2. The overnight collapse of the oral agreement
The next day, one party called me: he had re‑checked his calculations. The agreement, in his view, could not be signed “in its current form”, and should therefore be adapted.
The agreement that had been so proudly built the day before had thus evaporated in less than 24 hours.
3. Back to square one - Almost
After much reassurance and careful reconstruction of trust, especially for the party who thought the agreement was final (already), they both accepted to return to the table. The renegotiation took place mostly in caucus, with great care.
This time, once consensus was reached, I invited the parties to sign a term sheet outlining the key points of the agreement, which was still to be incorporated into the mediation settlement.
4. What lessons can be learnt from this experience?
Even the sincerest verbal agreement is subject to fatigue, external advice, second thoughts, recalculations, emotions returning after the adrenaline fades.
a) Never consider a verbal agreement as final
Nothing can be considered binding until it is clearly formalized - ideally signed or, at minimum, reviewed and acknowledged by all parties.
Accordingly, it is recommended to draft a written record of the points agreed upon at the conclusion of the session and to review it with the parties to ensure mutual understanding and clarity, especially where they are unassisted by legal counsel.
b) Remain neutral in case of a reversal
Should a party change their position, the mediator must remain neutral and help both sides understand that mediation is a voluntary process, that commitments only take effect once clearly agreed upon, and that doubts arising after an intense session are natural and do not negate the progress already achieved.
c) Do not “punish” retraction
Importantly, the mediator should never “punish” a party for retracting. A change of mind does not necessarily indicate bad faith; it can reflect a need for emotional processing, a misunderstanding during the session, or a requirement for external validation from an accountant, lawyer, or supervisor.
d) Gentle follow-up to overcome setbacks
Following up the retractation to clarify the situation is essential, but it should be done without pressure. This entails re-engaging the parties and proposing a follow-up session to uncover the reasons for the reversal, while carefully steering the discussion past the setback toward a final agreement.
The process must be handled delicately to avoid forcing the parties. The strategic use of caucuses in such a configuration can be highly effective.

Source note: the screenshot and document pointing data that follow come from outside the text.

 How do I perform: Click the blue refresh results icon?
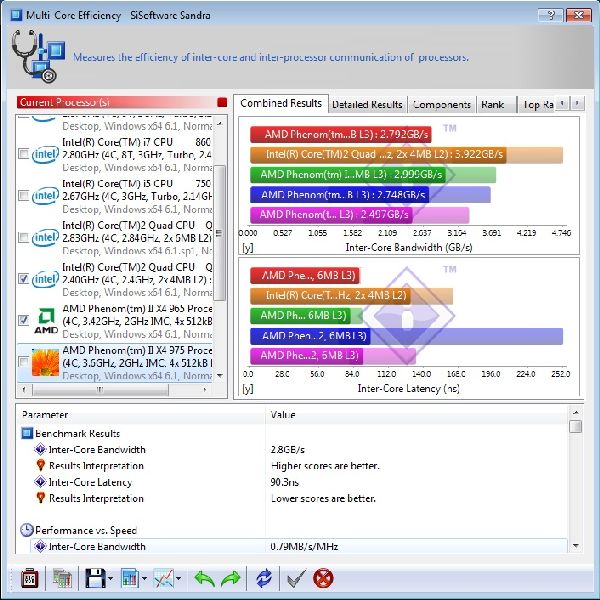coord(264,578)
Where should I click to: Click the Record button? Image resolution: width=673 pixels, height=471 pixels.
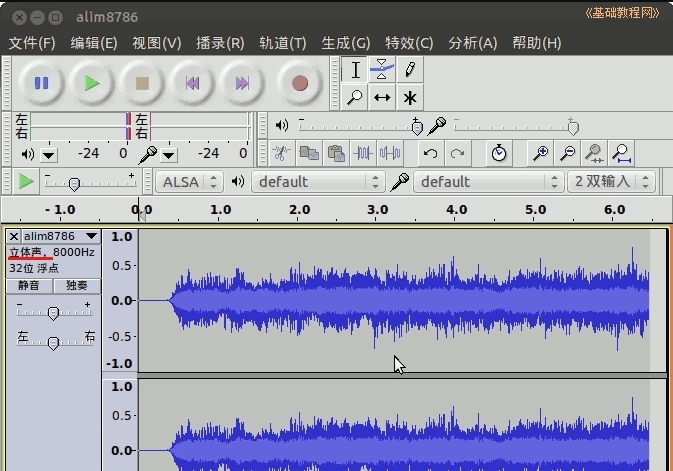[x=299, y=83]
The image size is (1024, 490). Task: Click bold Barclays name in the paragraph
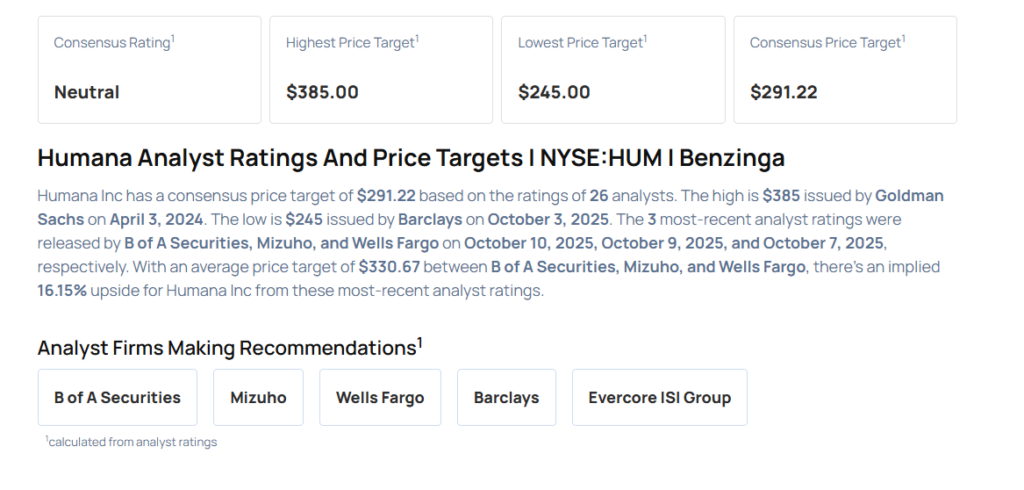coord(433,219)
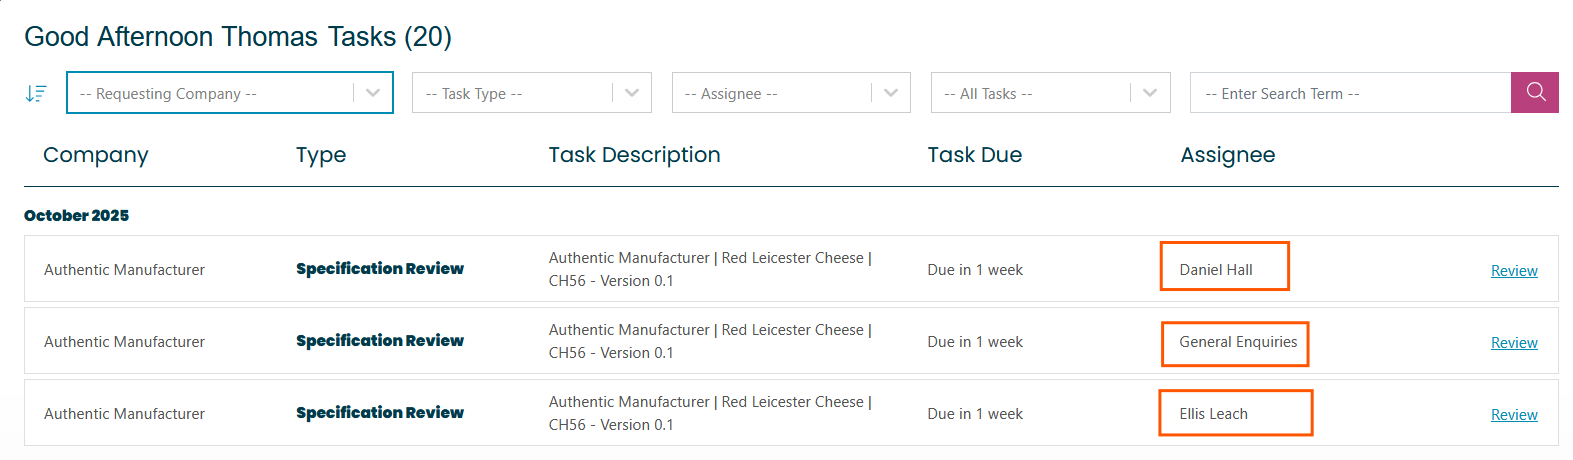Screen dimensions: 1573x460
Task: Open Review link for General Enquiries task
Action: (x=1514, y=343)
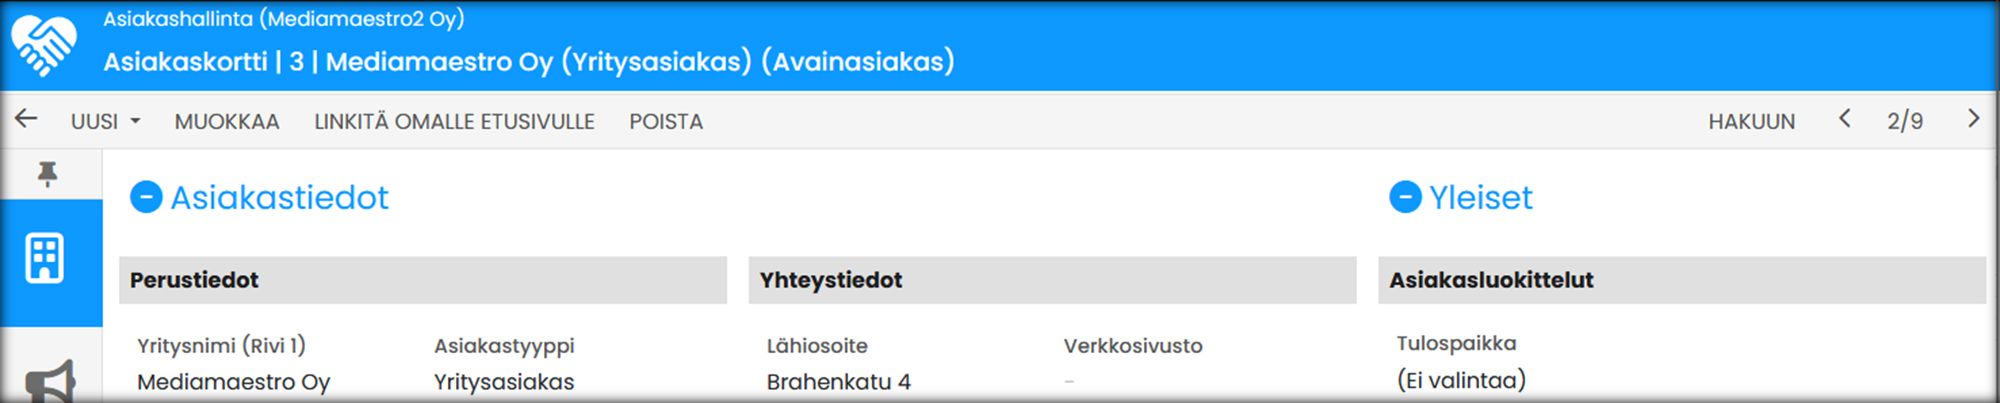This screenshot has height=403, width=2000.
Task: Click the Perustiedot section header
Action: (195, 280)
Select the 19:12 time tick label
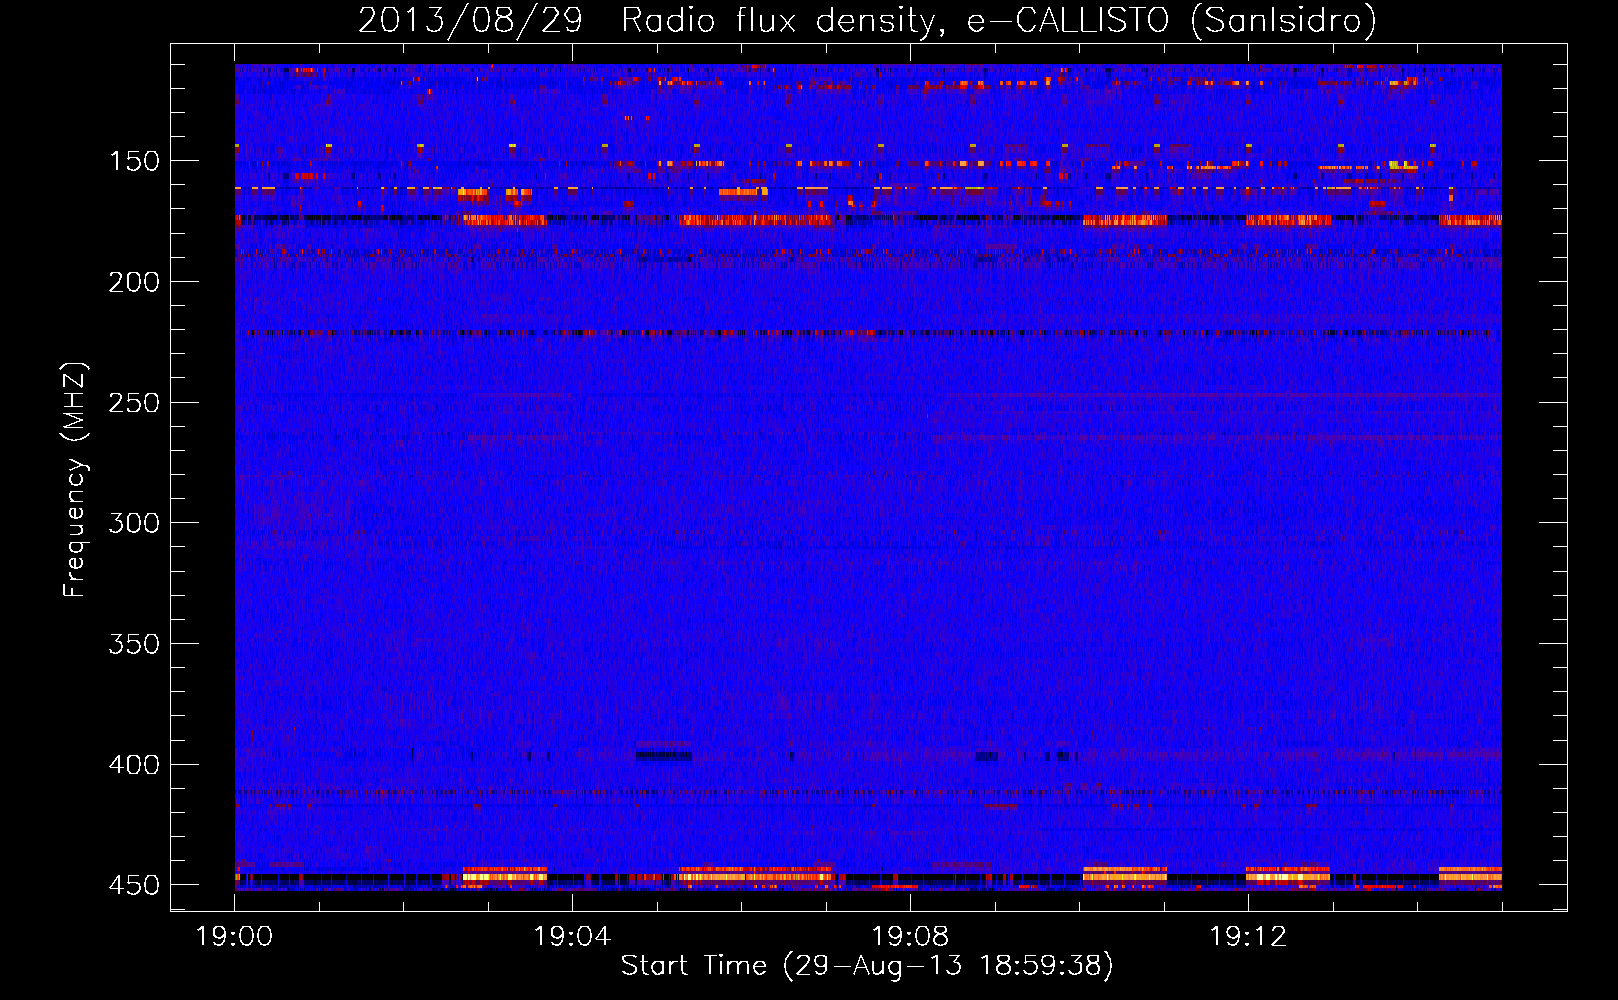 tap(1248, 937)

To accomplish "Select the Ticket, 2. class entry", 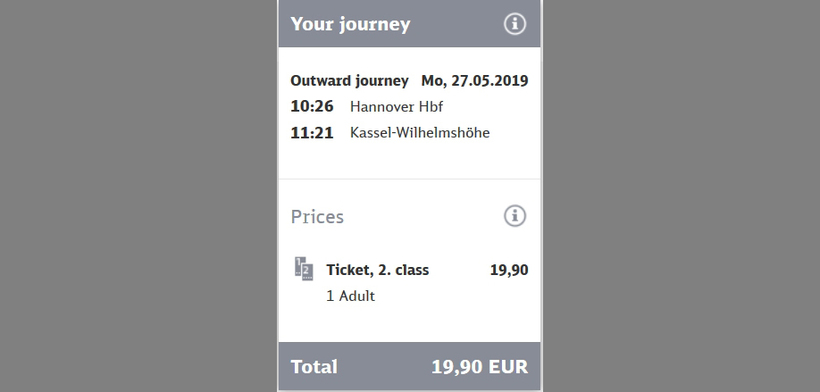I will [378, 270].
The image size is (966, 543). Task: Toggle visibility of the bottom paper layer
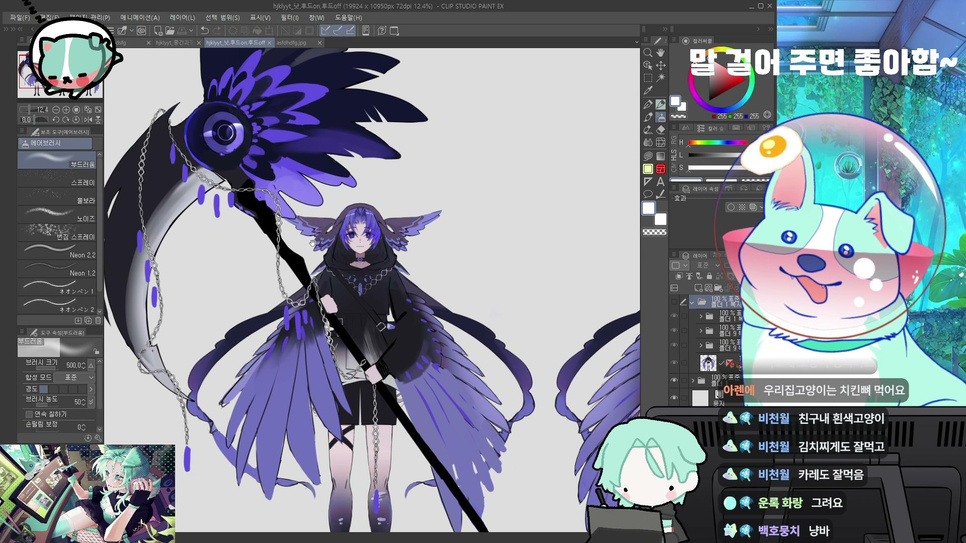point(674,398)
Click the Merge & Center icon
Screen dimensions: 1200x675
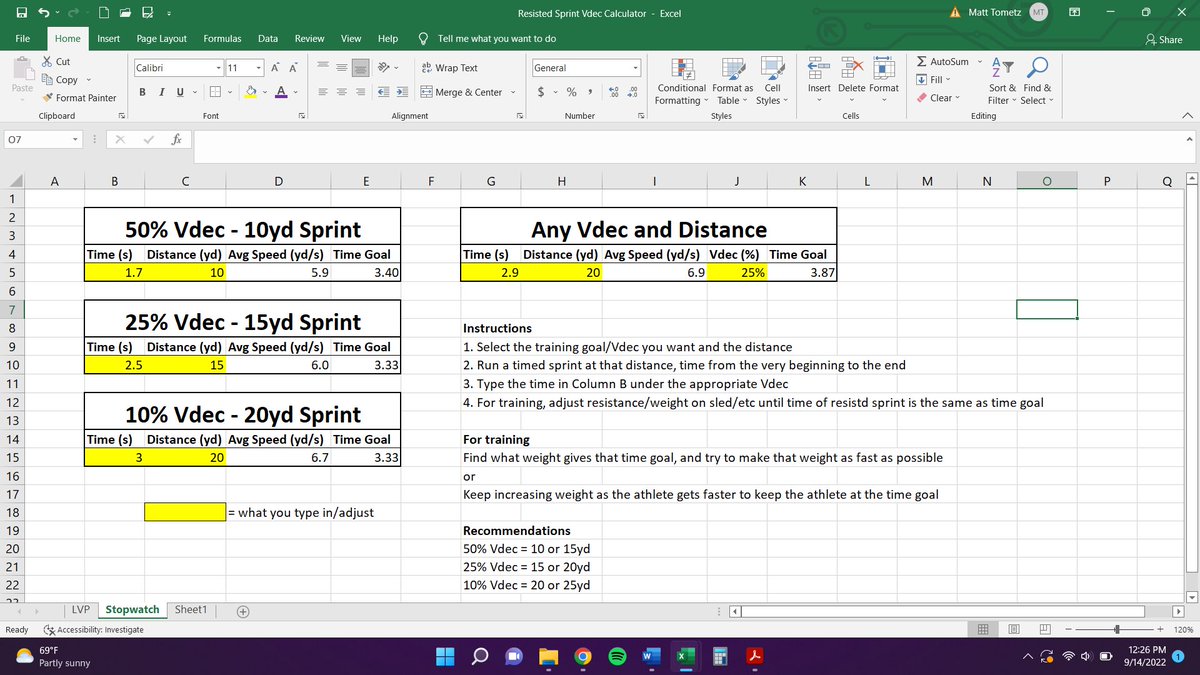[427, 91]
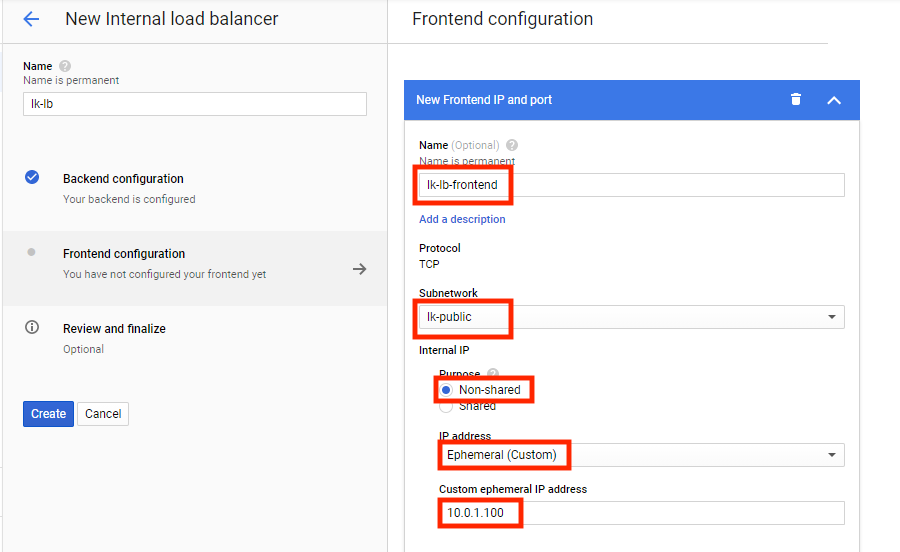900x552 pixels.
Task: Collapse the New Frontend IP and port panel
Action: click(x=834, y=100)
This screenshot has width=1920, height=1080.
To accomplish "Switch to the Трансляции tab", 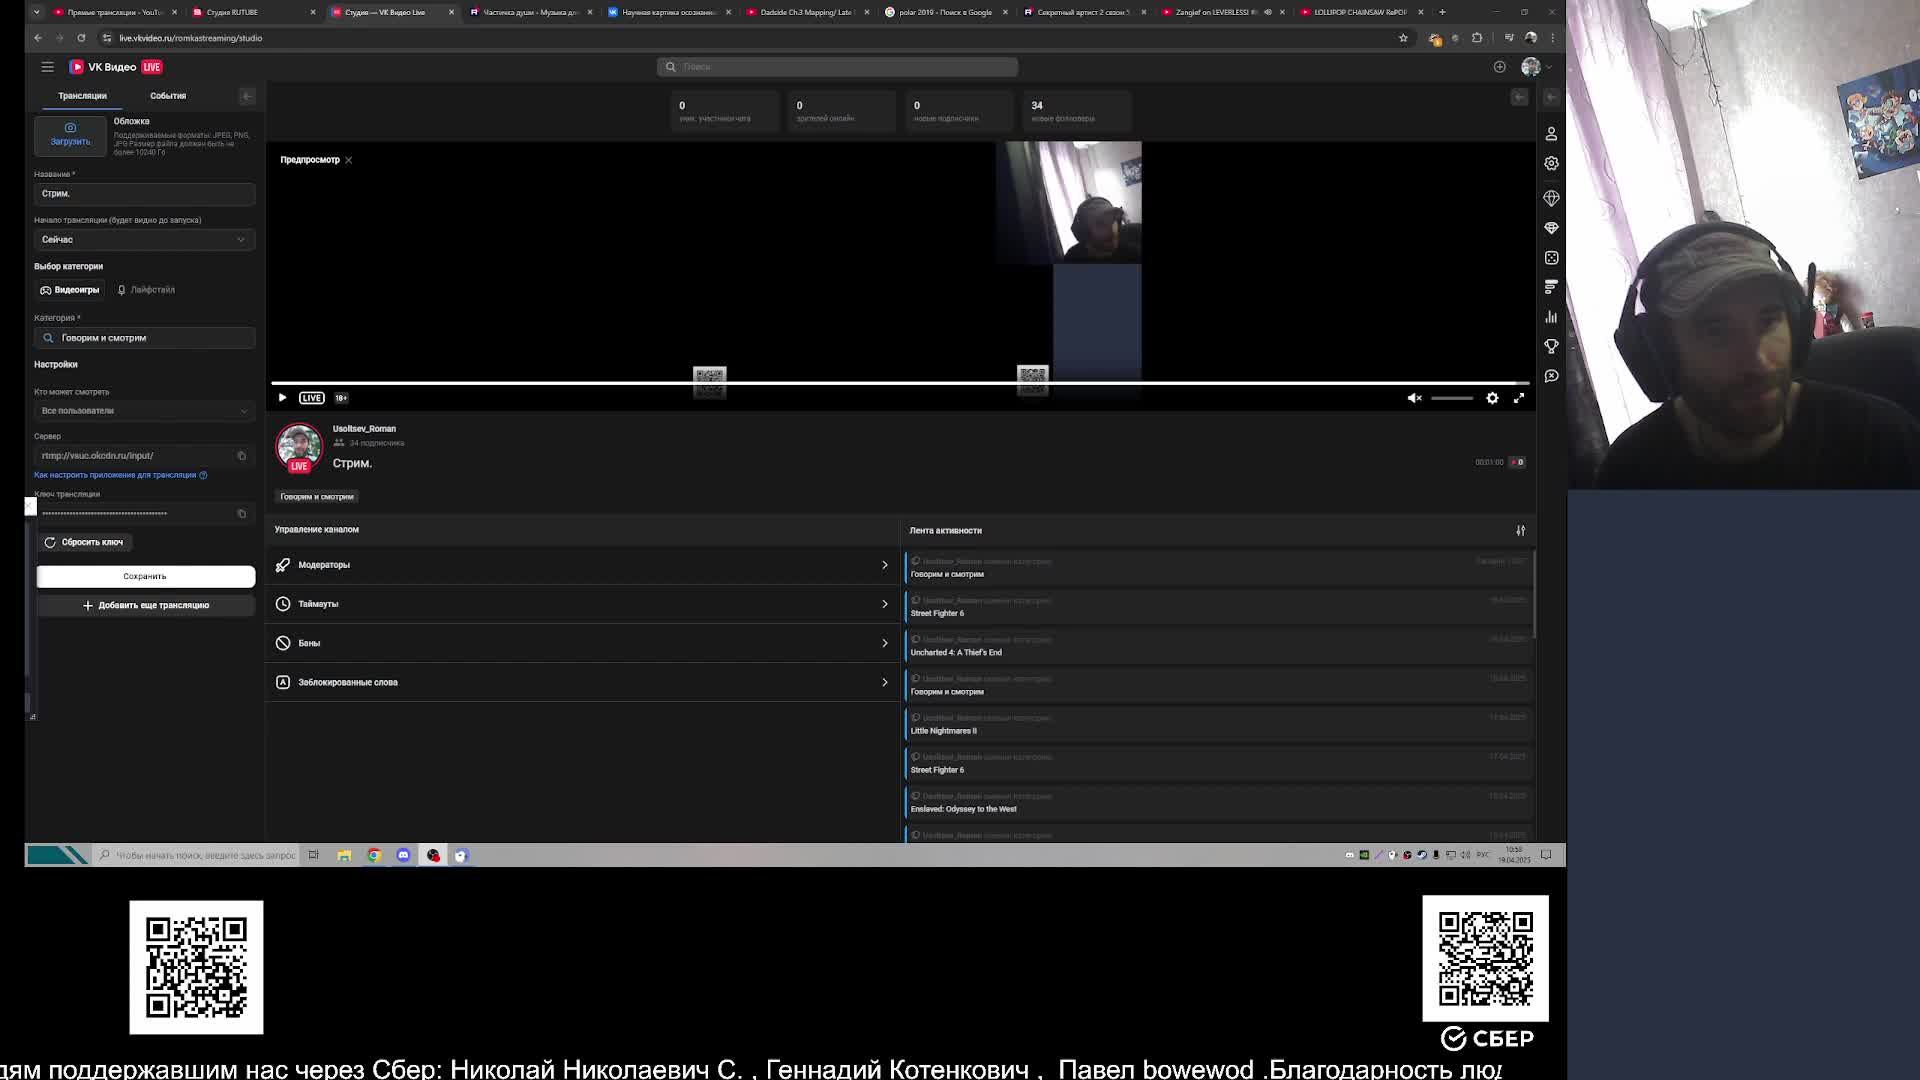I will (82, 96).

Conclusion: Slow is smooth, and smooth is fast
These two episodes, though very different, converge toward the same lesson:
the mediator’s greatest ally is not speed, but sequencing.
Legal scholars often highlight the flexibility and adaptability of mediation. My experience suggests adding another virtue to the list: the discipline to slow down when necessary.
In mediation, as in many things, what lasts is rarely what is rushed.
[1] F. Laune, et A. Faes, « Médiation et promotion immobilière », Jurim Pratique, 2023/3, pp. 230 231.